While studies on family interventions with children are lacking in relation to breast cancer, it has been suggested that they would be beneficial and that family therapists can provide emotional and social support to the family, helping them find ways to tell their children, navigate the stresses of coping with cancer, promote shared family understanding and open communication (Davey, et al., 2005; Faulkner & Davey, 2002; Heiny, et al., 2001).

Conclusion


In aggregate, the literature supports the importance of viewing breast cancer in a family context, noting the negative impact that breast cancer has not only on the patient, but on the couple dyad, and the psychological well-being of the partners and children of women facing breast cancer. Implications suggest that despite the current advances in medical family therapy, interventions are essential in the medical treatment of breast cancer. Family interventions are needed, emphasizing services for partners and caretakers for coping strategies, and working with couples to optimize communication and emotional support, and to help alleviate sexual dysfunction. Research findings suggest that resources targeting younger couples, children and adolescents are in particularly high demand. There is also a growing need to provide therapy for survivors and that adjuvant
models of care should be developed beyond core treatment.
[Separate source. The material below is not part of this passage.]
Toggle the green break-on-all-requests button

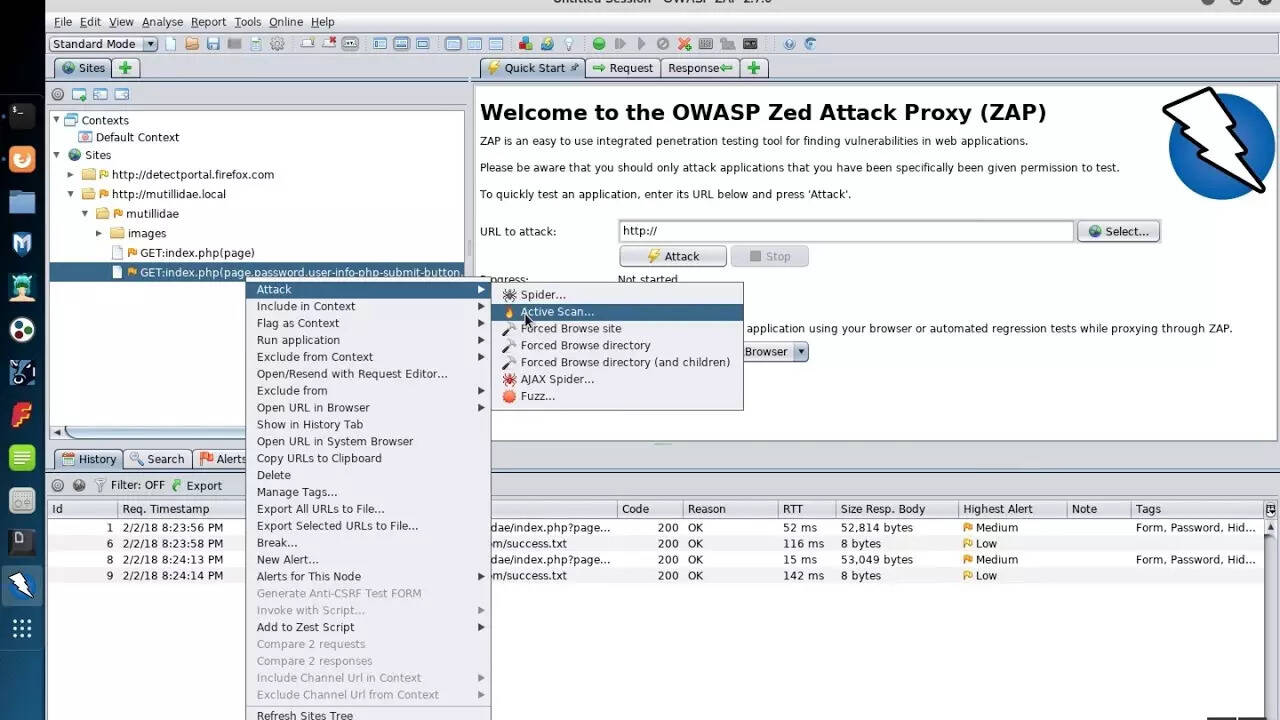click(x=598, y=44)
Directions for Future Research

While the literature on female patients of breast cancer is extensive, more research should explore the effects of male patients with breast cancer to examine if there are gender differences on the impact for them and their caregivers. As the literature was predominantly representative of heterogeneous couples; more research should be conducted to examine a variety of dyadic relationships and the unique relational distresses they may experience while facing breast cancer. Diverse cultural populations should also be further examined to increase the generalizability of these findings outside of the American, middle class Caucasian population.